Figure 6.

Effects of leptin on growth factor signaling and responsiveness to the antiestrogen tamoxifen. (a) MCF‐7 cells were treated with leptin 500 ng/ml (Lep) for 24 h and then treated with EGF 100 ng/ml as indicated. Levels of phosphorylated (p) HER2 (Tyr1248), Akt (Ser473), and MAPK (Thr202/Tyr204), at the indicated residues, and total non‐phosphorylated protein were measured in cellular extracts by immunoblot analysis. (b) MCF‐7 cells were treated with Lep for 24 h and then treated with EGF and herceptin (10 μg/ml) alone or in combination as indicated. Levels of phosphorylated (p) HER2 (Tyr1248), Akt (Ser473), and MAPK (Thr202/Tyr204), at the indicated residues, and total non‐phosphorylated protein were measured in cellular extracts by immunoblot analysis. β‐Actin was used as loading control.
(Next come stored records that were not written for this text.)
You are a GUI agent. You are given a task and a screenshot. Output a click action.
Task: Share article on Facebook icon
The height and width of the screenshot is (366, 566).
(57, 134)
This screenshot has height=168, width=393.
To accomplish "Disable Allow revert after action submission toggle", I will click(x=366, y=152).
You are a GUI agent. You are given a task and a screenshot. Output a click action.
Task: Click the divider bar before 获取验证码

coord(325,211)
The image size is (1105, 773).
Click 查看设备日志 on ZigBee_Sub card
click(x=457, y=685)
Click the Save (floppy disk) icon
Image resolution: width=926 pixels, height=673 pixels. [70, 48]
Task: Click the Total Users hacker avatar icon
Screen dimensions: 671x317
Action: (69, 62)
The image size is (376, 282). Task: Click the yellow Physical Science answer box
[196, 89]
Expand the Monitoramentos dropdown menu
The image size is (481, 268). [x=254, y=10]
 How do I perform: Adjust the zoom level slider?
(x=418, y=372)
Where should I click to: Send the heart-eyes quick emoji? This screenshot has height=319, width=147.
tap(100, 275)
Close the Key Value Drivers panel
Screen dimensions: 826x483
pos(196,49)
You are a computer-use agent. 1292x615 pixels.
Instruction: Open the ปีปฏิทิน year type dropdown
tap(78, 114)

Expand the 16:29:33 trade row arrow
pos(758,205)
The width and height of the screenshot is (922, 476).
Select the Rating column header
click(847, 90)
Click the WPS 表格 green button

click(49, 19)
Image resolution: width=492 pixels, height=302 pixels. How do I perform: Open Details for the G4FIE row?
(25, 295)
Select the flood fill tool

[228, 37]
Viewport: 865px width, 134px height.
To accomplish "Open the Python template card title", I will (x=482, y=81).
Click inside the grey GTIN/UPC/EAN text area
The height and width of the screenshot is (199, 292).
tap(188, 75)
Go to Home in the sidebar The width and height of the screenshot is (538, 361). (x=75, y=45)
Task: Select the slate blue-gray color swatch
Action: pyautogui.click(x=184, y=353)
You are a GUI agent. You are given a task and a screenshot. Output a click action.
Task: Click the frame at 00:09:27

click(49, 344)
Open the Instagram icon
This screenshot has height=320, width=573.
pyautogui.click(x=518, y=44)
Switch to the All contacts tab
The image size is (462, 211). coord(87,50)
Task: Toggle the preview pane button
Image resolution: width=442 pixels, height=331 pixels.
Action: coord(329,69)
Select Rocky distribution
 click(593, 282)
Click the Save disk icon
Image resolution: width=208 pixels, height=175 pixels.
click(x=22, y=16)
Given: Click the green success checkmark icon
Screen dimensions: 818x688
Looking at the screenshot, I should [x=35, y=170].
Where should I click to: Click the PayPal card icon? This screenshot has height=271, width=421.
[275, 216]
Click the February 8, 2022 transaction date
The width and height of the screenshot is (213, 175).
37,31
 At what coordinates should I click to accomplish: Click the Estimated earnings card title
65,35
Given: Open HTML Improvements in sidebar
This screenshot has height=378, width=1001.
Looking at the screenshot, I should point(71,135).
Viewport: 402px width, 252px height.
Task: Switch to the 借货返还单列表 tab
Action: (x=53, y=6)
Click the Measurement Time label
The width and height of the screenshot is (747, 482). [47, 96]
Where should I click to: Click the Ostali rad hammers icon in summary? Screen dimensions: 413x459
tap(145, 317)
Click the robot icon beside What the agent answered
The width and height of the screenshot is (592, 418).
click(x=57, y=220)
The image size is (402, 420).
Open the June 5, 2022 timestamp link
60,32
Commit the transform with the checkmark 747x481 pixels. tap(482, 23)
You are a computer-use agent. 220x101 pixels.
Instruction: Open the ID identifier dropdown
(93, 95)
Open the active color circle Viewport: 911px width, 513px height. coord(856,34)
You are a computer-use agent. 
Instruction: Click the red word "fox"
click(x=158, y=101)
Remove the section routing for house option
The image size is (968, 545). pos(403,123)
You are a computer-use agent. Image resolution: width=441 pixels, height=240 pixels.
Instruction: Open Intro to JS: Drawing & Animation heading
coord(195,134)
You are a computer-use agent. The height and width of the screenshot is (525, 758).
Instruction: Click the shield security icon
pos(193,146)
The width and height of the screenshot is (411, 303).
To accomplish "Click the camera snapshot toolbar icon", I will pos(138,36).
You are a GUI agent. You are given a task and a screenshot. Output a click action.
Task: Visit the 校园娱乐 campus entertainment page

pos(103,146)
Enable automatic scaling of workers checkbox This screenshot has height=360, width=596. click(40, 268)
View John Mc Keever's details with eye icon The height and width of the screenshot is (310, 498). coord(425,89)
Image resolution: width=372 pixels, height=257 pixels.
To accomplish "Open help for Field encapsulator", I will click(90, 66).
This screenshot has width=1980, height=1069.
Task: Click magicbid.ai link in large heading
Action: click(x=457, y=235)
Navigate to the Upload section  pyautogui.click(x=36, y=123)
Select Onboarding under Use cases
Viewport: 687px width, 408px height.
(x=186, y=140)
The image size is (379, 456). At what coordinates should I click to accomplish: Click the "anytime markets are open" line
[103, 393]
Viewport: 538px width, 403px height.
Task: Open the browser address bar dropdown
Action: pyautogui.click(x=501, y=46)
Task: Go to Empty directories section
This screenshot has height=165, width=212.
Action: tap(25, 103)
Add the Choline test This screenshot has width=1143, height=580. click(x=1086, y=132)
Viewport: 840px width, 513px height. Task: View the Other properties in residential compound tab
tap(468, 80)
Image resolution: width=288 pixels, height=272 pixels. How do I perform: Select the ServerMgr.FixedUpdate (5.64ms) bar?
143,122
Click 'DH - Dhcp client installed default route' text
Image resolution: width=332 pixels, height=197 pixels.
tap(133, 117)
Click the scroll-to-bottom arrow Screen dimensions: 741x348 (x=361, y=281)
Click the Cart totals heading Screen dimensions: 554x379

Numbers on top of the blots represent the average fold change versus untreated cells normalized for β‐actin. (c) Soft‐agar growth assay in MCF‐7 cells treated with Lep, tamoxifen (Tam, 1 μM) and 17‐AAG (20 nM) alone or in combination. After 14 days of growth, colonies >50 μm diameter were counted. n.s., nonsignificant; *p < 0.05.